Photo Fleurentin Pakladhasse

Quitter leur pays d’origine et se retrouver plongés dans une culture si différente de la leur représente un grand challenge pour les Tamouls. Il faut trouver du travail et un logement, et surtout apprendre une langue nouvelle. Ils sont toutefois prêts à de gros efforts pour s’insérer dans la vie française. La plupart des anciens comprennent un peu de français mais les jeunes n’ont plus aucune difficulté à le parler comme si c’était leur langue maternelle.
Les Tamouls sont très impliqués dans la vie paroissiale. Certains adultes y tiennent des responsabilités, comme membres du conseil de fabrique ou de la chorale. D’autres font partie de l’animation liturgique. Les femmes enseignent avec succès le catéchisme aux enfants. Quant aux jeunes, ils intègrent souvent les rangs de la JOC et, de plus en plus, se marient avec des Français.

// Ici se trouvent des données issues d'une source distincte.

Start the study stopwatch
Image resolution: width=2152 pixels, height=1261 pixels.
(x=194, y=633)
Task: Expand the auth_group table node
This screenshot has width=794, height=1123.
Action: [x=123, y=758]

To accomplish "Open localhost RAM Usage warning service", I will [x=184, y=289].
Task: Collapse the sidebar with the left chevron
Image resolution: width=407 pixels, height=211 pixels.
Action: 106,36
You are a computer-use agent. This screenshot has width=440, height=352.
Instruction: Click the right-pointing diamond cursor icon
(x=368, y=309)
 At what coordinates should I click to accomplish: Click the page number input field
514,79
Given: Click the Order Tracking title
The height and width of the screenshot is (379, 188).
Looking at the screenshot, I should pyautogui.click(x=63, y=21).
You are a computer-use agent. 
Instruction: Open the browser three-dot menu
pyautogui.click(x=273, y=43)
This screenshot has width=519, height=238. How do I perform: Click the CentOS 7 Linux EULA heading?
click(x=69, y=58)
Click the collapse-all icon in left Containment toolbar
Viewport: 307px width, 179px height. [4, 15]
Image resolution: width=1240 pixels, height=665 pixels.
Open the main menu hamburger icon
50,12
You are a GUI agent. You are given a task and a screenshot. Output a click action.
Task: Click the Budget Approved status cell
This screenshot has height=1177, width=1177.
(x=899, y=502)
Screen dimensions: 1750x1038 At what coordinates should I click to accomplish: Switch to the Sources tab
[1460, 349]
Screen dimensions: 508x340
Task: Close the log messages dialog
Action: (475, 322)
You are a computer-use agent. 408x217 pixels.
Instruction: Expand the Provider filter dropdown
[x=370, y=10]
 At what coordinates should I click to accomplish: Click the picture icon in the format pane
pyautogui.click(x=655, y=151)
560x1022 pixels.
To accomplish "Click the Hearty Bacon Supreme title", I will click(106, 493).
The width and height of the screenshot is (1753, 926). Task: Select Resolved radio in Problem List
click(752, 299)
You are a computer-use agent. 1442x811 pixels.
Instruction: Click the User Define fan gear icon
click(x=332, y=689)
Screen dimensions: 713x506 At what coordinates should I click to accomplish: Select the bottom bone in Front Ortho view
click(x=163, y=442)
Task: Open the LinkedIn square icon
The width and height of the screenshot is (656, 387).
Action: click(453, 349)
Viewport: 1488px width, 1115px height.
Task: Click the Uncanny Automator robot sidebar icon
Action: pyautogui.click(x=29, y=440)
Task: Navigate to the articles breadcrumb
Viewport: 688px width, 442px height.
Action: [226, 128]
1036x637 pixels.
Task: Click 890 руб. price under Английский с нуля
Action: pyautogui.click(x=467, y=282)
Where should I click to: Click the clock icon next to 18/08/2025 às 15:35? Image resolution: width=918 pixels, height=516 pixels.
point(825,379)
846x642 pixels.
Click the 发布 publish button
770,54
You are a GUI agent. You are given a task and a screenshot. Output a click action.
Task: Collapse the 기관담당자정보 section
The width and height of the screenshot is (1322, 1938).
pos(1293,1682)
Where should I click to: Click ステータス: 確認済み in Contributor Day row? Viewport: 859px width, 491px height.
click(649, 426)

Accompagner les Tamouls, dont les traditions sont fort anciennes, c’est aussi faire œuvre de missionnaire. Ce grand défi procure toutefois des joies inestimables. Nous travaillons pour l’avenir, qui appartient à Dieu bien plus qu’à nous.

[1] En commémoration de l’apparition de la Vierge Marie à Veilankanni, dans le sud de l’Inde.

[2] Madou Madha est un lieu de pèlerinage à la Vierge sur l’île de Ceylan.

[3] Oli Vizha se fête en décembre, après Noël.